What is being asked:
Please copy the records from the start up to and including the line with "Looking at the screenshot, I should pos(398,13).", swapping every "Given" for "Task" and leaving everything else unchanged.

Records for this exercise:
>>
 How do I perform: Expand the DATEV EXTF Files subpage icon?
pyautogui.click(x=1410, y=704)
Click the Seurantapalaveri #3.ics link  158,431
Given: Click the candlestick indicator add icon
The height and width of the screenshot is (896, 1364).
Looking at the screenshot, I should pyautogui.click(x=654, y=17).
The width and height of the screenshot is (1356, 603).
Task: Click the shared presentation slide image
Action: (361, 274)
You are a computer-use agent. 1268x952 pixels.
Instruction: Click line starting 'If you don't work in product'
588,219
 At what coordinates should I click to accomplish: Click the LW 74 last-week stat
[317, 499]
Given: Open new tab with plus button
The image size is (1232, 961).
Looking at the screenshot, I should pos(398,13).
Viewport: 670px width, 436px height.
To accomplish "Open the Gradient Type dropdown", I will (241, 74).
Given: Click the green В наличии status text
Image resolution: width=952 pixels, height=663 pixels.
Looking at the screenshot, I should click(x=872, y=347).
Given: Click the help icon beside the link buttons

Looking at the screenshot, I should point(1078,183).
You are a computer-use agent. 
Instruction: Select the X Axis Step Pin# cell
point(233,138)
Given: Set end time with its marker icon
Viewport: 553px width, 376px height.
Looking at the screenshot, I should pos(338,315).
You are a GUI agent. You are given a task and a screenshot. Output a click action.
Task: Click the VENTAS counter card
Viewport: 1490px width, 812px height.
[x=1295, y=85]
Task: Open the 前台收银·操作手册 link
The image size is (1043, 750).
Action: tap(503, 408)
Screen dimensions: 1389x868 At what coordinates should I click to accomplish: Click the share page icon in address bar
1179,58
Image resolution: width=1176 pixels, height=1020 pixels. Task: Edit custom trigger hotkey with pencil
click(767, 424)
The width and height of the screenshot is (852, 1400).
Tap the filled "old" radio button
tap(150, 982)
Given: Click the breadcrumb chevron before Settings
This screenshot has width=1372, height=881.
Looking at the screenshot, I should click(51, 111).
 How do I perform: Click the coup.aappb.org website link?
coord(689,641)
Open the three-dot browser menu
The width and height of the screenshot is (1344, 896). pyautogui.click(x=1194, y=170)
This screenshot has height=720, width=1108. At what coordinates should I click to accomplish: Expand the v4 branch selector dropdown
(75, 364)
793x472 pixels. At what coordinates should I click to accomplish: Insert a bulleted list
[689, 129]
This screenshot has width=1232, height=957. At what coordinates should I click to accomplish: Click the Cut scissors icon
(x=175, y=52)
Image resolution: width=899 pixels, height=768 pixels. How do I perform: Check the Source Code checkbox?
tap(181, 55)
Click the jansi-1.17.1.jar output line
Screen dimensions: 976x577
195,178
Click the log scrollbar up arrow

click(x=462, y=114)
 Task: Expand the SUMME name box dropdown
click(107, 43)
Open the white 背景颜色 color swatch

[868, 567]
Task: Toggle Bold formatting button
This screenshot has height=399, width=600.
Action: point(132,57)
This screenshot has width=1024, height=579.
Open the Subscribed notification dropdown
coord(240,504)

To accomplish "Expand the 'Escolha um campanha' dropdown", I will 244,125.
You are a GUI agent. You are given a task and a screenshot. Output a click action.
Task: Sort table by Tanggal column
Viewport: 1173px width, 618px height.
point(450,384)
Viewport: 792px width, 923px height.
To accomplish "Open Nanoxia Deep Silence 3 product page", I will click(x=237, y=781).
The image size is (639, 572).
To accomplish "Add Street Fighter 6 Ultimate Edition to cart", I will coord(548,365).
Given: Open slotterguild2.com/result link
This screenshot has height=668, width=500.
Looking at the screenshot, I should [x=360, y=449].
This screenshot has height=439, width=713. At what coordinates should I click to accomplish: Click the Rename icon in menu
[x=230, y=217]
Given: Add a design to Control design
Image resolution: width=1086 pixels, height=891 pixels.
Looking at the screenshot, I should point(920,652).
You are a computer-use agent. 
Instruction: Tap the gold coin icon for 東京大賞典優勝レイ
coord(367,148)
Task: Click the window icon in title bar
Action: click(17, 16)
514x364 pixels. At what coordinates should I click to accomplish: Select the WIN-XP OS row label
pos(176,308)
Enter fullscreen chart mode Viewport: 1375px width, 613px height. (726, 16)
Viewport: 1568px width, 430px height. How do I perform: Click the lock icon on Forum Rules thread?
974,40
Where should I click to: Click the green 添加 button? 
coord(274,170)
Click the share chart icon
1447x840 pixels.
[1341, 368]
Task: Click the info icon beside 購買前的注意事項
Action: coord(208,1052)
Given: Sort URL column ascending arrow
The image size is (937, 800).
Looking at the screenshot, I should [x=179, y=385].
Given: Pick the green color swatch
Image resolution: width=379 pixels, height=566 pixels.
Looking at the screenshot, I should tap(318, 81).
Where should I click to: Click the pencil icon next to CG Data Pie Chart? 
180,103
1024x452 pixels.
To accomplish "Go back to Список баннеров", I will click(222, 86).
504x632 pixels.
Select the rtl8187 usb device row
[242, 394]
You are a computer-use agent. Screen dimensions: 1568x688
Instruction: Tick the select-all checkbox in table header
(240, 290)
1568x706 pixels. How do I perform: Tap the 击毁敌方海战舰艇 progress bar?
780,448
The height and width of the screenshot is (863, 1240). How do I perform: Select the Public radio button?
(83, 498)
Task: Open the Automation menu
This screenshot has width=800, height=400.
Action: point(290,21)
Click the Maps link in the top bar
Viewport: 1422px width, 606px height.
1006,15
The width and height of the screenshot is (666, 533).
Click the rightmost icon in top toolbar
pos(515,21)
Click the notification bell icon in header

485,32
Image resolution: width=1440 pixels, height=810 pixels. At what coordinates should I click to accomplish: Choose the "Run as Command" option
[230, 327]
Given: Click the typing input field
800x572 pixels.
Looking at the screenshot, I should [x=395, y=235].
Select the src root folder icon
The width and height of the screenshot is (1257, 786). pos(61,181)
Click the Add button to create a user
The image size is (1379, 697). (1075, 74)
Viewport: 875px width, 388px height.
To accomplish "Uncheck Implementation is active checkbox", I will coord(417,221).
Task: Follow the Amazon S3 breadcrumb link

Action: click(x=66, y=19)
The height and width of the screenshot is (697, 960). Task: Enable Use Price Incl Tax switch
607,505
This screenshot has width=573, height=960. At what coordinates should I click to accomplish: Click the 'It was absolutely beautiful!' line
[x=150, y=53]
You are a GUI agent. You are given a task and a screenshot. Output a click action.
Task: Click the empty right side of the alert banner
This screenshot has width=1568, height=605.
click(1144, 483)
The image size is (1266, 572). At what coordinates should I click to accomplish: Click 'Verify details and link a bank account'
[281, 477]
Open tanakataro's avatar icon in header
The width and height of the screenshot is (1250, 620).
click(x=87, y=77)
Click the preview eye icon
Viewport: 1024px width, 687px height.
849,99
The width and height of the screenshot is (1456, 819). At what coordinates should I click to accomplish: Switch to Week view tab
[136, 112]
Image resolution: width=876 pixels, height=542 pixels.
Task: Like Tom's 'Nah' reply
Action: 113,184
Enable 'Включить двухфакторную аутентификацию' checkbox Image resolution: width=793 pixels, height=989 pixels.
<<
Correct result:
 How do I perform: Expand the DATEV EXTF Files subpage icon?
pyautogui.click(x=1410, y=704)
Click the Seurantapalaveri #3.ics link  158,431
Task: Click the candlestick indicator add icon
The height and width of the screenshot is (896, 1364).
Looking at the screenshot, I should pyautogui.click(x=654, y=17).
The width and height of the screenshot is (1356, 603).
Task: Click the shared presentation slide image
Action: (361, 274)
You are a computer-use agent. 1268x952 pixels.
Instruction: Click line starting 'If you don't work in product'
588,219
 At what coordinates should I click to accomplish: Click the LW 74 last-week stat
[317, 499]
Task: Open new tab with plus button
The image size is (1232, 961).
Looking at the screenshot, I should pos(398,13).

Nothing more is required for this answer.